Activists say a county proposal to prohibit police cooperation with federal immigration agencies in most circumstances doesn’t go far enough.
The proposed policy, dubbed the “Trust Policy,” is set to be discussed at this Saturday’s Arlington County Board meeting. The Board is scheduled to vote on the policy at its July meeting.
A group called Communities of Arlington Protected from Abuse by ICE (CAPA) believes the policy only codifies what already exists and doesn’t change police department policies that allow officers to ask and share citizenship information in certain circumstances. CAPA is made up of immigration advocacy groups Legal Aid Justice Center, La ColectiVA and the National Immigration Project of the National Lawyers Guild.
The proposed policy states that all county employees are forbidden to ask for or disclose an individual’s citizenship status, unless specifically exempted by current police department policy or required by state or federal law.

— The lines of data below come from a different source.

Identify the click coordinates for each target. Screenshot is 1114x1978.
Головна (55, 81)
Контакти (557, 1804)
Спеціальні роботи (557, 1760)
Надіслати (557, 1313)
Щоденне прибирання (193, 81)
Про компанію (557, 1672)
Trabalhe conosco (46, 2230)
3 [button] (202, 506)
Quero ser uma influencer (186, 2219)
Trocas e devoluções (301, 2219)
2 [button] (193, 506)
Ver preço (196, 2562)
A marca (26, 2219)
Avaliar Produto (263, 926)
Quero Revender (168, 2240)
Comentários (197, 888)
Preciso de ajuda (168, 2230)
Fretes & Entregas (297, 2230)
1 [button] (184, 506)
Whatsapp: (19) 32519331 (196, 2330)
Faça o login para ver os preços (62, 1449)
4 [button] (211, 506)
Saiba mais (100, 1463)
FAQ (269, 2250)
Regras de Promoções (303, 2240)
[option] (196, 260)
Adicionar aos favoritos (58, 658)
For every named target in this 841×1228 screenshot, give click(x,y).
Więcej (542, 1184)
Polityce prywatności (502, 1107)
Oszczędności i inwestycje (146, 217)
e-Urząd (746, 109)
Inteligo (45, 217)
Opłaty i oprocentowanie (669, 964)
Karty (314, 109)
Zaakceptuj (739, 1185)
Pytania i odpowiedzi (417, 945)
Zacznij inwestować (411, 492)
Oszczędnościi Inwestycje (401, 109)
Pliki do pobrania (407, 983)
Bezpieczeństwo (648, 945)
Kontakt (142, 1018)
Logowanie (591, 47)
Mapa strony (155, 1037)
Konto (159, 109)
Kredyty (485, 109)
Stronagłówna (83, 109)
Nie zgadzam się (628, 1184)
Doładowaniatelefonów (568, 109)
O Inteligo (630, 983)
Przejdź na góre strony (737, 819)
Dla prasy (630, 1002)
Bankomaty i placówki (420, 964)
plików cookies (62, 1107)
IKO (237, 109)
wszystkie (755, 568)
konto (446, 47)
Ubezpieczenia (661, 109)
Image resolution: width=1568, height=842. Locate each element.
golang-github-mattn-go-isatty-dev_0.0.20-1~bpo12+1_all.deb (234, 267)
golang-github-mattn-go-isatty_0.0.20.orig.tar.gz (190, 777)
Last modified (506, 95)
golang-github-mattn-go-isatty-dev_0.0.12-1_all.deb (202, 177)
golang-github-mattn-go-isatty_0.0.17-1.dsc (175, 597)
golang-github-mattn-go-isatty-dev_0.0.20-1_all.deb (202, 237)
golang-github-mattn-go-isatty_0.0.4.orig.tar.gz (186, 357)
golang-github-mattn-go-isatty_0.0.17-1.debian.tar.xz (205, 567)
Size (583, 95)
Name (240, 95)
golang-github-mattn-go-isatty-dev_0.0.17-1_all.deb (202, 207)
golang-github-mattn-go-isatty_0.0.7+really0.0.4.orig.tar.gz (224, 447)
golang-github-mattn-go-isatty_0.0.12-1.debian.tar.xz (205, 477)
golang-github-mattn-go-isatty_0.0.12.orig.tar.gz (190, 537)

Under the policy, county employees would be prohibited from cooperating with federal immigration officials to enforce federal immigration laws, as well as using or lending county resources to help them access an individual’s identity information, help an investigation or enforcement of any federal program requiring registration based on citizenship status. They also cannot threaten others because of their citizenship status.
Moreover, the proposed policy would allow any resident to access government services without providing proof of legal presence.
Currently, the policy governing the relationship between the local police and federal immigration agencies like ICE is Policy 523.04 of the ACPD Directive Manual. It states that the the police department does not “conduct immigration enforcement investigations.” A police officer cannot ask about the citizenship status of a victim or a witness of a crime and cannot arrest somebody based solely on a suspected immigration violation.
However, when someone is arrested for a crime, a police officer can under reasonable suspicion notify a federal immigration agency of an individual’s citizenship status, according to the directive manual. The proposed policy will not affect this exception.
“Our primary concerns are the ways that the draft ‘Trust Policy’ continues collaboration between Arlington Police and ICE,” Director of the Immigrant Advocacy Program at the Legal Aid Justice Center Simon Sandoval-Moshenberg said in a press release.
The groups believe the proposed policy gives too much discretion to the police to cooperate with federal immigration agencies by not striking the exceptions listed in the current department policy.
“ACPD’s Directive does little to end ACPD’s collaboration with ICE, and instead gives police officers vast discretion to interrogate community members about their immigration status,” said the coalition. “Merely because those community members are suspected of certain criminal activity.”
The groups also criticized the proposed policy for not further regulating the Sheriff’s Office, which runs the county jail, or allowing individuals to use non-standard ID to access government services.
“The goals and aims of Arlington County’s Trust Policy cannot be achieved without ensuring that the Sheriff’s Office ceases its cooperation with ICE,” the groups said.
The groups urged the County Board to adopt the policy they drew up instead. In the CAPA policy, which includes similar provisions as in the proposed Trust Policy, people would be allowed to use non-government issued IDs to access government services and benefits.
The police department sought community input when drafting the current version of Policy 523.04, said ACPD spokeswoman Ashley Savage.
“Throughout late 2021 and early 2022, ACPD collaborated with community members, organizations and stakeholders and sought their input on an updated version of manual directive 523.04 Immigration Status and Access to Police Services, which was issued to all ACPD personnel on February 15, 2022,” she said.